Restaurant Group Investors Left to Pick Up Check as Shares SinkBy
Stock dips the most in seven months after weak Christmas sales
Path to recovery will be ‘long and painful,’ analyst says
Restaurant Group Plc’s failure to lure British families into its Frankie & Benny’s chain over the Christmas period sent its shares tumbling and sparked concern over the scale of investment needed to revive the restaurant operator.
The stock fell as much as 13 percent in London, the most in nearly seven months, after the company said fourth-quarter comparable sales declined 5.9 percent. Restaurant Group also said it plans to cut prices and boost service, stoking analysts’ fears that profits will suffer.
“It will be a long and painful process to get themselves out of this mess,” Mark Brumby, principal of leisure industry consultants Langton Capital, said by phone. “They’re not terminally wounded but it’s just a question of where the share price is once they have done it.”
Wednesday’s results are the latest disappointment for the company, which replaced its chief executive officer and finance chief last year amid increasing competition from other casual dining chains and a drop in visitors to U.K. retail parks, where many of its outlets are located. The company said it needs to reduce menu prices at Frankie & Benny’s, its largest chain, where a Mac ’n’ cheese calzone -- billed as the “ultimate Italian-American combo” -- sells for 12.95 pounds ($16.29).
The company will share details of its investment strategy in March, when new CEO Andy McCue lays out plans to grow sales. His task is made tougher by rising costs for food imports as a result of sterling’s weakness and the need to comply with an increase to the U.K.’s minimum wage.
Prior to today’s update, analysts were expecting pretax profits to fall 11 percent to 67.4 million pounds in the company’s 2017 financial year.
The dining operator’s struggles come at a time when Britons are still willing to spend on eating out.

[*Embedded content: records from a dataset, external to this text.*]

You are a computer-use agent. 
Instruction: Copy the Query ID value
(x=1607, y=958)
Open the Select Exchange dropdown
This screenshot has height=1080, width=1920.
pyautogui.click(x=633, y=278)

Comparable sales in the country’s pubs, bars and restaurants were up by 2.2 percent in the six weeks to Jan. 8, according to the Coffer Peach Business Tracker, an increase from 1.8 percent growth in the year-ago period. Coffer’s data includes Restaurant Group chains such as Chiquito and Coast to Coast.
“Higher competition is hurting them,” Brumby said. “The business became all about maximizing margins and they have gone way too far down that path.”